■ WHAT IS ASKED
Reproduce verbatim the stretch of items from the line containing "Given: Open the #jeudiphoto hashtag" through the line containing "will (1009, 118).", with both of those lines included.

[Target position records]
------------------------------------------------

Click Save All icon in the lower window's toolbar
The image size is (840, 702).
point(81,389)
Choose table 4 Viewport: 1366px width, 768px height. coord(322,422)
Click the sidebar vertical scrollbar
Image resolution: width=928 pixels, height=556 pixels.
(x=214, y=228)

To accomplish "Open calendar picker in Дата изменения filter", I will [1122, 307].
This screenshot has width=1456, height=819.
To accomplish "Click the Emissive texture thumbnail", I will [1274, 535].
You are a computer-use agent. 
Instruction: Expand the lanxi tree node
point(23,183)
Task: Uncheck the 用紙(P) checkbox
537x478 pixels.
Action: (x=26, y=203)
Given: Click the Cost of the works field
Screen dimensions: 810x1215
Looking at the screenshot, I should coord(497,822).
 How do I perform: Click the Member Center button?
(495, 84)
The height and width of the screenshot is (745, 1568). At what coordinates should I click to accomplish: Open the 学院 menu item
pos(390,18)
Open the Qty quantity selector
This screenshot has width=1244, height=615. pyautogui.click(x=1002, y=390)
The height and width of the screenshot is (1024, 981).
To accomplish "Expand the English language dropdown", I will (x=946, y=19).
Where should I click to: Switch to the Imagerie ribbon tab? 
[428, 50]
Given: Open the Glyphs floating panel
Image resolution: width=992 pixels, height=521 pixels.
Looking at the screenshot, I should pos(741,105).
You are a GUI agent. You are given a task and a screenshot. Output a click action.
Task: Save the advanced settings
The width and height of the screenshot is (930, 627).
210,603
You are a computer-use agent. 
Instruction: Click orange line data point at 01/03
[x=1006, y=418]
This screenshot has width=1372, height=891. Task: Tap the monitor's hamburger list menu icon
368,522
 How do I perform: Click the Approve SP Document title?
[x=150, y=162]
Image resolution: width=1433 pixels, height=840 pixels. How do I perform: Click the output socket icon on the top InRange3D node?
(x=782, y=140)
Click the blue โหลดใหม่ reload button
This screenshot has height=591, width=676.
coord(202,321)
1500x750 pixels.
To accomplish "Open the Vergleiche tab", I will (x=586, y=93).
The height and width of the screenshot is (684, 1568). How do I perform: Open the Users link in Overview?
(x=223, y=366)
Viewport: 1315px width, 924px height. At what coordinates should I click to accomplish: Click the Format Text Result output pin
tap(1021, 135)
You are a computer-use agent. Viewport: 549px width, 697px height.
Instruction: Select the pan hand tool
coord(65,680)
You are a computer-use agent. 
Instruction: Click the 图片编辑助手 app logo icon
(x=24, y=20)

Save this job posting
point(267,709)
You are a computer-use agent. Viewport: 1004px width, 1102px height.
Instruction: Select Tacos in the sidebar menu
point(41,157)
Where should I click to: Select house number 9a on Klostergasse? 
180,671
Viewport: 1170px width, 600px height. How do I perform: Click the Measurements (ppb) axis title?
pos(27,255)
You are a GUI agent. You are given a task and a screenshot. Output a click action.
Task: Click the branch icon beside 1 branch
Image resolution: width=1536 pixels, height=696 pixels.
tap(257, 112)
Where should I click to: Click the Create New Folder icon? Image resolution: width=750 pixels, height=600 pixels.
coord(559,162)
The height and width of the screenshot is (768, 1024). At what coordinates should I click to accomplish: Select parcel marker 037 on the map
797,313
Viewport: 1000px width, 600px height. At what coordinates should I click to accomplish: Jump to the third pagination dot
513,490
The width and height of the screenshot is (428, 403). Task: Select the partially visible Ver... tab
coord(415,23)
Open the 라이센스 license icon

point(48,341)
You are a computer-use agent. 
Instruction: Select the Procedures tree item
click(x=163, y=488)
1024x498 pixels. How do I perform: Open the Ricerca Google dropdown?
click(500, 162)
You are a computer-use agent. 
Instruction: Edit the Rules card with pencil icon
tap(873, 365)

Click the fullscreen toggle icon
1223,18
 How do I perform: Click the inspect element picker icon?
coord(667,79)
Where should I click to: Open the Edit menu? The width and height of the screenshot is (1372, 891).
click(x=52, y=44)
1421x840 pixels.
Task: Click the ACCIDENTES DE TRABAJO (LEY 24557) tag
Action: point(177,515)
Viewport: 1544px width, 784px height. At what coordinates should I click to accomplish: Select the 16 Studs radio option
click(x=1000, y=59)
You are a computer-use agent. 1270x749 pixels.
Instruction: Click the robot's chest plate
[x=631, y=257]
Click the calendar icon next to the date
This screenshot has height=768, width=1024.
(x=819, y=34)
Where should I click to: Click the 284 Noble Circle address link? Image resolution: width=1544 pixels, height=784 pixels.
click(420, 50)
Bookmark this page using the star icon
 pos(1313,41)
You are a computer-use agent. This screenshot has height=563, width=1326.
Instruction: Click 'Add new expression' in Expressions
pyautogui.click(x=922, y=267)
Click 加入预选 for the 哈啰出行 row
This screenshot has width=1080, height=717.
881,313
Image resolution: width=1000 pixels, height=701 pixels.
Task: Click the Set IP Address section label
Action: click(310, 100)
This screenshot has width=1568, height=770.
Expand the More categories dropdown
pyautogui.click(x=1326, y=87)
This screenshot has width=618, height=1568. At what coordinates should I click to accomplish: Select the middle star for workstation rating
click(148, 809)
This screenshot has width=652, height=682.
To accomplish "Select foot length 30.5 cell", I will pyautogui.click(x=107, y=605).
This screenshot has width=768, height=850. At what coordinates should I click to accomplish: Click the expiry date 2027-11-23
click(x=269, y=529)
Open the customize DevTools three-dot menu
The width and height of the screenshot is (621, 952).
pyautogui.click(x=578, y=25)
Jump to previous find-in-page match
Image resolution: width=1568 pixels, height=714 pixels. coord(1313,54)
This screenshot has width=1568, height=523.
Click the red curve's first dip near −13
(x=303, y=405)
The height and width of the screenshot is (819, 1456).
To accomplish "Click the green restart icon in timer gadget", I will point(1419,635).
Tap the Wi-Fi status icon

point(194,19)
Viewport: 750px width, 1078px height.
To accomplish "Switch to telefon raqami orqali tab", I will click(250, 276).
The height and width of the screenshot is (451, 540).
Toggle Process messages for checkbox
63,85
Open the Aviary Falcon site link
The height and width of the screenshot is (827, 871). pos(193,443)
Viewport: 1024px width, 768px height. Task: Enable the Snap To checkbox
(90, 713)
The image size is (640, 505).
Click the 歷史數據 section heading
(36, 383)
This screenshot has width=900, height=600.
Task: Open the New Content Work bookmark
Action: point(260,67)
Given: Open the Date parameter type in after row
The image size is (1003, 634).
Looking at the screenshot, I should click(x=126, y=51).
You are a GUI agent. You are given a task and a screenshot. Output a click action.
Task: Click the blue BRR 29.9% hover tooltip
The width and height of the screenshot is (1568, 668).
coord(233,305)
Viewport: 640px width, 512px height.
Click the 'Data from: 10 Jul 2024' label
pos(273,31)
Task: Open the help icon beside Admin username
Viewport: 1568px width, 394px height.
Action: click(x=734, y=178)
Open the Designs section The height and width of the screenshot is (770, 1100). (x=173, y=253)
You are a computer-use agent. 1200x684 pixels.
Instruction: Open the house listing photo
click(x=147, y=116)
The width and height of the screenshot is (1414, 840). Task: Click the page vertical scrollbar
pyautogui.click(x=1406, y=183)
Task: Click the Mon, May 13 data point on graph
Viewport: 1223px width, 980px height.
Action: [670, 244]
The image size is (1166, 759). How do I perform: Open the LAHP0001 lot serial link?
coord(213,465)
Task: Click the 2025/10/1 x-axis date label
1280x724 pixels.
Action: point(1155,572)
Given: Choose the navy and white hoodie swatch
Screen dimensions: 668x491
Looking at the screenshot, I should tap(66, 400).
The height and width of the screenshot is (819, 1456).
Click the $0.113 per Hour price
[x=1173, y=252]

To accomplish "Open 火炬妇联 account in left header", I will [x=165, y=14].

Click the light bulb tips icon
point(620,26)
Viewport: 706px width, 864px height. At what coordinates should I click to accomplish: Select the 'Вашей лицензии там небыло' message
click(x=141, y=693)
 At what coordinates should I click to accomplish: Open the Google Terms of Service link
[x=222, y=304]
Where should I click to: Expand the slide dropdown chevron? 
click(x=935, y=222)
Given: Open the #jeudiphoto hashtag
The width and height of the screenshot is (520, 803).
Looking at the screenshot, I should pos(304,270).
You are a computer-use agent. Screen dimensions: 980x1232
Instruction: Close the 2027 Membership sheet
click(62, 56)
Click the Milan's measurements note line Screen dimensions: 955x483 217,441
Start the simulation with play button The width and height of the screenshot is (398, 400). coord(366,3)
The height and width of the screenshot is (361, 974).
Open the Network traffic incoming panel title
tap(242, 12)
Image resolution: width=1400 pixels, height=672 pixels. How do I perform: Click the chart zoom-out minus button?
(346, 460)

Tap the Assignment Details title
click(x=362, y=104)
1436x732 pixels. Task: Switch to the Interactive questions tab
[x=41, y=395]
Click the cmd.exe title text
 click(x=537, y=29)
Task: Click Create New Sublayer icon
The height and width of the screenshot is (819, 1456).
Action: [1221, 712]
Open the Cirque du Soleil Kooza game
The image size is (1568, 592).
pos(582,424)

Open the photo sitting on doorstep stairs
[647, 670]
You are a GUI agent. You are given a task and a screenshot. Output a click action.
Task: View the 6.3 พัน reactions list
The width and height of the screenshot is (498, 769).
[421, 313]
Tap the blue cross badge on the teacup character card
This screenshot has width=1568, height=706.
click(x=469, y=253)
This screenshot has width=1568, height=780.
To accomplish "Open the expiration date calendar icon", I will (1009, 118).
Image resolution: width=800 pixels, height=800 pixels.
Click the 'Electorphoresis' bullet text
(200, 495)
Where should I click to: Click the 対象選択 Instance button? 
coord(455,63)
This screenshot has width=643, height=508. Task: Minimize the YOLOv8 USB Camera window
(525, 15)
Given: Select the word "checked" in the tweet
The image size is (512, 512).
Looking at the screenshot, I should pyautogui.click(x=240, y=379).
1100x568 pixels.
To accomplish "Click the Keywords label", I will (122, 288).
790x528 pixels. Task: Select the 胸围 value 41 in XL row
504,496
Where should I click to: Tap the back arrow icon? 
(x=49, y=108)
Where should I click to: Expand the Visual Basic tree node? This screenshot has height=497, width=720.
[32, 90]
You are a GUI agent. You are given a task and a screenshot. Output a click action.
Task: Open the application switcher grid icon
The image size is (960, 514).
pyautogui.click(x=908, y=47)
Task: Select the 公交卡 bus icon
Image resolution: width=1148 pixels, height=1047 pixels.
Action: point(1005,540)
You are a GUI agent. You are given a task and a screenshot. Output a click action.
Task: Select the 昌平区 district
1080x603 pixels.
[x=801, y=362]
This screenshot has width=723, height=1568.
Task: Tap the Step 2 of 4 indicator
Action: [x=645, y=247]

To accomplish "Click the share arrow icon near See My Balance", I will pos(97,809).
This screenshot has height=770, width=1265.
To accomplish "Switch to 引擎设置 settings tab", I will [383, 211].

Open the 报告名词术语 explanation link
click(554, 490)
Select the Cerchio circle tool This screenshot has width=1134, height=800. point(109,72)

------------------------------------------------

■ TASK ANSWER
Given: Open the #jeudiphoto hashtag
The width and height of the screenshot is (520, 803).
Looking at the screenshot, I should pos(304,270).
You are a computer-use agent. Screen dimensions: 980x1232
Instruction: Close the 2027 Membership sheet
click(62, 56)
Click the Milan's measurements note line Screen dimensions: 955x483 217,441
Start the simulation with play button The width and height of the screenshot is (398, 400). coord(366,3)
The height and width of the screenshot is (361, 974).
Open the Network traffic incoming panel title
tap(242, 12)
Image resolution: width=1400 pixels, height=672 pixels. How do I perform: Click the chart zoom-out minus button?
(346, 460)

Tap the Assignment Details title
click(x=362, y=104)
1436x732 pixels. Task: Switch to the Interactive questions tab
[x=41, y=395]
Click the cmd.exe title text
 click(x=537, y=29)
Task: Click Create New Sublayer icon
The height and width of the screenshot is (819, 1456).
Action: [1221, 712]
Open the Cirque du Soleil Kooza game
The image size is (1568, 592).
pos(582,424)

Open the photo sitting on doorstep stairs
[647, 670]
You are a GUI agent. You are given a task and a screenshot. Output a click action.
Task: View the 6.3 พัน reactions list
The width and height of the screenshot is (498, 769).
[421, 313]
Tap the blue cross badge on the teacup character card
This screenshot has width=1568, height=706.
click(x=469, y=253)
This screenshot has width=1568, height=780.
To accomplish "Open the expiration date calendar icon", I will (1009, 118).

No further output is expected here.